Fly on the Wall: Parenting in a Nutshell

Welcome to a Fly on the Wall group post. Today 9 bloggers are inviting you to catch a glimpse of what you’d see if you were a fly on the wall in our homes. Come on in and buzz around my house.

Buzz around, see what you think, then click on these links for a peek into some other homes:

Baking In A Tornado                   http://www.bakinginatornado.com/

Menopausal Mother                    http://www.menopausalmom.com/

Spatulas on Parade                     http://spatulasonparade.blogspot.com/

Searching for Sanity                    http://singlemumplusone.blogspot.com

Never Ever Give Up Hope             http://batteredhope.blogspot.com

Dinosaur Superhero Mommy         http://dinoheromommy.com/

The Bergham Chronicles               http://berghamchronicles.blogspot.com/

When I Grow Up                       http://kimberlyyavorski.com/whenigrowup/

Wanting to Regress, I Guess

In past Fly on the Wall posts I have talked about growing older, mostly as it relates to my kids. In a unique twist, I heard my kids say, “I wish we were babies, and you had to change our diapers.”

Daddy O. replied, “Babies don’t earn coins for doing jobs. They can’t buy things with money. They can’t go swimming by themselves.” At age 6 Big Sister can be in the water by herself with an adult on the pool deck. Little Brother still needs an adult in the water with him at age 5.

Little Brother explained, “We would just swim on you. You do all the work, and we do all the relaxing.”

Me lamenting to Daddy O., “That’s parenting in a nutshell.” Sigh.

Camping / Outdoor Quips

While we were hiking, we had to double back to reach the correct trail. I was able to say, “Turn by the floating caterpillar!” It did appear to be floating, suspended on a thin line of a spider’s web. It was cool!

Both kids asked on our hike, “Are there wolves in the woods?”

I replied, “Just make your annoying noises and they’ll stay away.”

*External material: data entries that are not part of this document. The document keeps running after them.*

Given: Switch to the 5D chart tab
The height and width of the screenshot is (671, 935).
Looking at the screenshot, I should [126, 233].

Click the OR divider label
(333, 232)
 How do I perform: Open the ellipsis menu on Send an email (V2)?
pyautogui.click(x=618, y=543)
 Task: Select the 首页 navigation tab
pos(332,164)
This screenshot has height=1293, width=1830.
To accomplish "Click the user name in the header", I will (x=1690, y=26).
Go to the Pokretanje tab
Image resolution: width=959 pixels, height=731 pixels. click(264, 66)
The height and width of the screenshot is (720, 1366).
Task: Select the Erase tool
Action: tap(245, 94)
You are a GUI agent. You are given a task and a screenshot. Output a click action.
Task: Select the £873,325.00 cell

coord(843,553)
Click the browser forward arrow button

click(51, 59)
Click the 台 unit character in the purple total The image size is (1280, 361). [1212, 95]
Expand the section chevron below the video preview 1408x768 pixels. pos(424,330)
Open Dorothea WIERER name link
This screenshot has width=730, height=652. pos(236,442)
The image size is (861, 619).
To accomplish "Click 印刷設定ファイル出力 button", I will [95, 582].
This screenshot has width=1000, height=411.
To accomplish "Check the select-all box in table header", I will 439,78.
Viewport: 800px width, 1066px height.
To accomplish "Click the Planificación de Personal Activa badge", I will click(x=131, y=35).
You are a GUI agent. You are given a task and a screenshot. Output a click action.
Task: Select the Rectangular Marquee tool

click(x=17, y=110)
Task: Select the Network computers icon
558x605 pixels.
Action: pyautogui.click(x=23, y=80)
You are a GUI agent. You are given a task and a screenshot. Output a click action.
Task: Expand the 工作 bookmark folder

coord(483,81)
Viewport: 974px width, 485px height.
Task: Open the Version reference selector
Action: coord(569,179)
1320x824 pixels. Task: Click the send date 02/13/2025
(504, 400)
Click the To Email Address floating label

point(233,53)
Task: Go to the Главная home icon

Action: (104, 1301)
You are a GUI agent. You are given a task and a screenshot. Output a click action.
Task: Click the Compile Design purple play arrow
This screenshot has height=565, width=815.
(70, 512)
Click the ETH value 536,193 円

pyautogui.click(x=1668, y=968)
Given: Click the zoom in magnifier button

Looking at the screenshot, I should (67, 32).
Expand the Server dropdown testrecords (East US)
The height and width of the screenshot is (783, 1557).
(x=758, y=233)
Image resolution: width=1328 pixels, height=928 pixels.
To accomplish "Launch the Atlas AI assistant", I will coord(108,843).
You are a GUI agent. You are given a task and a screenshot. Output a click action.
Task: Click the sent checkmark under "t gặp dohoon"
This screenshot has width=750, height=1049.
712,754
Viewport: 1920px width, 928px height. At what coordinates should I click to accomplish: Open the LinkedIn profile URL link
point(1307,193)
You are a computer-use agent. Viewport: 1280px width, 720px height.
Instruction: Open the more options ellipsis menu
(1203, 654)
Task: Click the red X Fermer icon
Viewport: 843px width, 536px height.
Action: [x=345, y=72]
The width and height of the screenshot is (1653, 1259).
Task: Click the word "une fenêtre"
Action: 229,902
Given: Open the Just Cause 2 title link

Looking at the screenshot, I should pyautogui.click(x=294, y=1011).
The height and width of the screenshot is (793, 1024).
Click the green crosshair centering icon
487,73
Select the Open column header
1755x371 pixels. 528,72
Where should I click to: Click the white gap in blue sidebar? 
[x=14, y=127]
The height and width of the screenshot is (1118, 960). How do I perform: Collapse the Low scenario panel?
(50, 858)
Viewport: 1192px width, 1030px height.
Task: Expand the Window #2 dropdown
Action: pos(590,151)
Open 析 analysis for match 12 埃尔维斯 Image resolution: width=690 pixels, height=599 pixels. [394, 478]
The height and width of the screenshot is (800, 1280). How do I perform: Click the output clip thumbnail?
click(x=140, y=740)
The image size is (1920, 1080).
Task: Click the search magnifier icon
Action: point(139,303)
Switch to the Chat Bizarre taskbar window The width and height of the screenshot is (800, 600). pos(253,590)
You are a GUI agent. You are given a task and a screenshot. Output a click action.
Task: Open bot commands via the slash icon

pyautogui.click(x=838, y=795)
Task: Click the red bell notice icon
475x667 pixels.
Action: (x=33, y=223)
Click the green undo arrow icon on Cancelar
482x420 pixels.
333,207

Big Sister was a big discouraged after fishing, saying, “I know why we didn’t catch any fish. It’s because we SUCK!” Wow, I didn’t realize she knew that phrase.  I explained that they didn’t suck, but they just needed to find a better fishing spot…and the fish don’t always bite, blah, blah blah (I’m sure she just heard the voice of Charlie Brown’s Mom.)

Wedding = Kid Free Time!

Daddy and Mama O. wedding 2016.png

Daddy and Mama O all fancy for the wedding – what I can do with time to fix my hair.

Daddy O. and I attended a beautiful wedding of an extended family member, while our kids went with their aunt and uncle and cousins. At the end of the weekend, Big Sister explained, “At our aunt’s house, you get points for sleeping in.” Hmm…maybe we should do that at home!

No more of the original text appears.